Universidades: ¿sitios de campo para biorregiones?

Los centros de aprendizaje están ubicados en ciudades donde se necesitan prácticas regenerativas.

La humanidad debe lidiar con una crisis global de su propia creación. El cambio climático, la desigualdad de riqueza extrema, la tecnología desbocada, la guerra y la hambruna ... todos estos son resultados de las actividades humanas. En los últimos 6000 años, hemos construido ciudades y ampliado nuestra presencia en todo el mundo. Y ahora tenemos que aprender a gestionar todas las complejidades de los sistemas que hemos creado.

Pero aquí está el truco: ¡nadie sabe cómo hacerlo!

Así es. Si bien construimos nuestras escuelas en torno a objetivos de aprendizaje que hacen que los estudiantes reproduzcan respuestas que ya se conocen, los problemas que enfrentarán en el mundo real requieren sistemas de aprendizaje para descubrir soluciones que aún no existen. Este desajuste fundamental entre la escolaridad y la realidad aparece de manera más dramática en la forma en que gestionamos nuestras ciudades y los ecosistemas más grandes de los que dependen.
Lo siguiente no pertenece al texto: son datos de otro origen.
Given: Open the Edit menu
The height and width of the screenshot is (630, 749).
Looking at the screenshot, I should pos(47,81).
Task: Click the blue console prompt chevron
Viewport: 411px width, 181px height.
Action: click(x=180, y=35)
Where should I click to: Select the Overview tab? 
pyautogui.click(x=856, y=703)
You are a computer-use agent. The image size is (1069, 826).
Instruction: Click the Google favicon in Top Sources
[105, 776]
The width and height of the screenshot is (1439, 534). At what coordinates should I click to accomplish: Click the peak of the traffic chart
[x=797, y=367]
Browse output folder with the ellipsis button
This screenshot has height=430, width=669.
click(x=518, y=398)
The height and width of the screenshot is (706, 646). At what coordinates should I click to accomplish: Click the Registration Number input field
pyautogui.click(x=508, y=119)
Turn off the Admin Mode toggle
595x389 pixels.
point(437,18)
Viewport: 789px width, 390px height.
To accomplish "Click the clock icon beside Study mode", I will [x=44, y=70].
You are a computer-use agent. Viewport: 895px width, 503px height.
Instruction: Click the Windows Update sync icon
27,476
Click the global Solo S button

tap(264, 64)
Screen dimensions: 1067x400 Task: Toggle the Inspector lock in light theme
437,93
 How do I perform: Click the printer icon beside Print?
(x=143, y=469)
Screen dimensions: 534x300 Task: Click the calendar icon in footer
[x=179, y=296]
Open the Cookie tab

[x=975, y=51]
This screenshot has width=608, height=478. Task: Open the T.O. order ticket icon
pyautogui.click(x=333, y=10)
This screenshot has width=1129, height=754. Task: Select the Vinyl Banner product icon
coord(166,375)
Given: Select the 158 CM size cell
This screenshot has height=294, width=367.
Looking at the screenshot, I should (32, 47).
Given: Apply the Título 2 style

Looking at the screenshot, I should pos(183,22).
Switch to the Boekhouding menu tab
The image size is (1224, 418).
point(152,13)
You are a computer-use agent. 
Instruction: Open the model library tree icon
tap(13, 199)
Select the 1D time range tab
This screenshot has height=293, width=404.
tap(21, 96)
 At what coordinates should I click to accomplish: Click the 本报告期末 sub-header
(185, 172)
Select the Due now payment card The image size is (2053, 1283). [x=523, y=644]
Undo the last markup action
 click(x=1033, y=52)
En todas partes de la Tierra hay problemas con la acumulación de contaminación, la escorrentía de la capa superior del suelo, el blanqueo de los arrecifes de coral y la disminución de los bosques. Lo que propongo en este artículo es que usemos el hecho bien conocido de que las universidades se han ubicado en las ciudades como una "solución de plataforma" para crear ecosistemas de aprendizaje a escala bioregional.

Lo que esto significa en términos prácticos es:

  1. Adopte las técnicas comprobadas de establecer y administrar sitios de campo, que son prácticas estándar en antropología, arqueología, biología y ecología.
  2. Trate a las ciudades y sus bioregiones como sitios de campo para la investigación aplicada de la evolución cultural.
  3. Establecer misiones a nivel de campus de sostenibilidad regional en universidades de todo el mundo.
  4. Construir y mantener ecosistemas de aprendizaje de asociaciones de colaboración entre gobiernos, asociaciones, organizaciones de la sociedad civil y actores del mercado para impulsar el desarrollo regional hacia objetivos de sostenibilidad.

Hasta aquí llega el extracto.